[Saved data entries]
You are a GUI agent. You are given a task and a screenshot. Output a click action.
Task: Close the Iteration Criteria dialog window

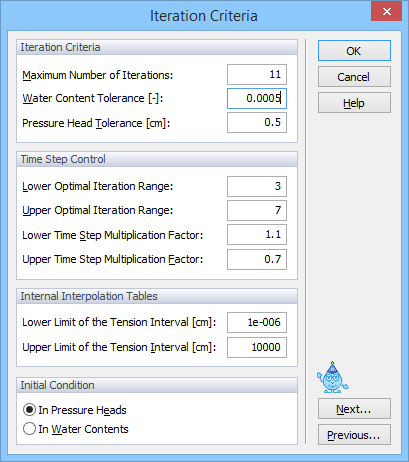pyautogui.click(x=386, y=12)
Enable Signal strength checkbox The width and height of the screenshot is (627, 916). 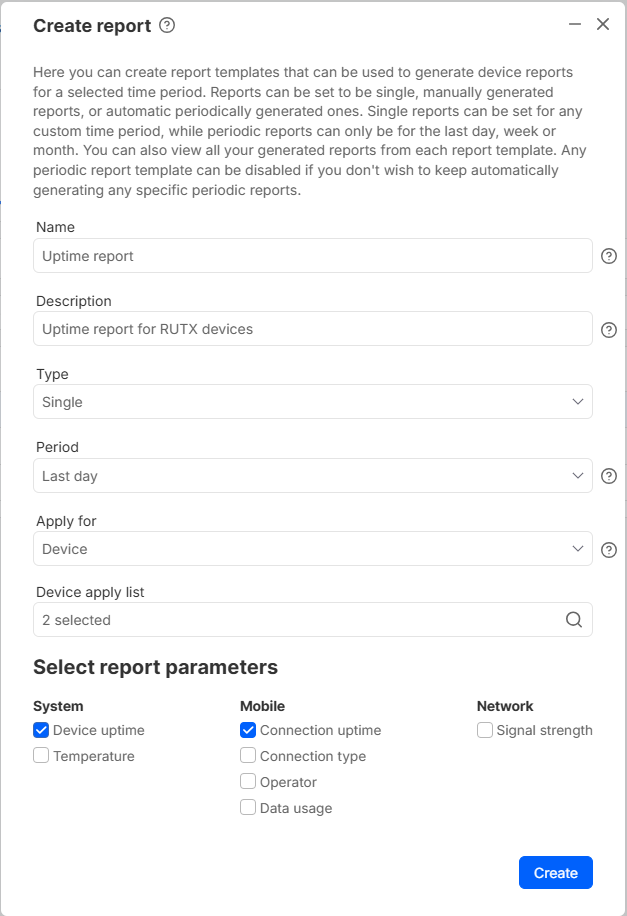(x=485, y=730)
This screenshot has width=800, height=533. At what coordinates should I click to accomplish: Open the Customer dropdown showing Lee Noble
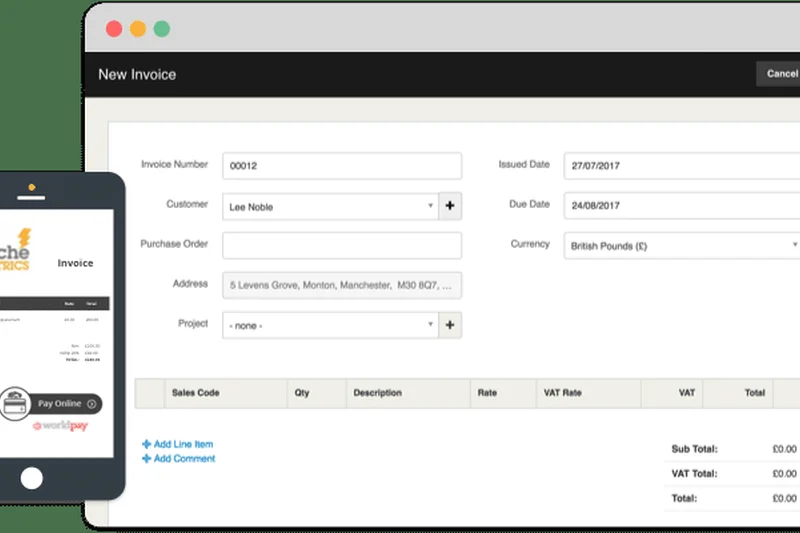point(330,206)
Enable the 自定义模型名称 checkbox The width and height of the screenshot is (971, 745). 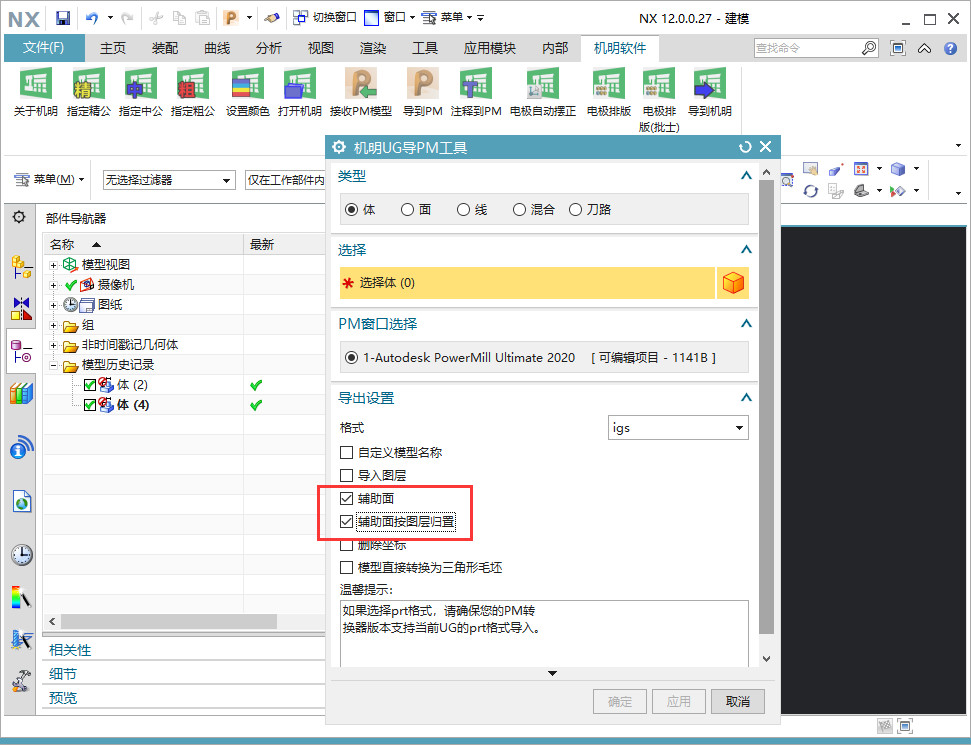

-- Directions for this task --
Extract, word for word, every line from the one holding "This screenshot has" through the closing line of the data above. Do not include any pictures.

-- Response box --
This screenshot has width=800, height=533. At what coordinates should I click to accomplish: Open the Customer dropdown showing Lee Noble
point(330,206)
Enable the 自定义模型名称 checkbox The width and height of the screenshot is (971, 745). 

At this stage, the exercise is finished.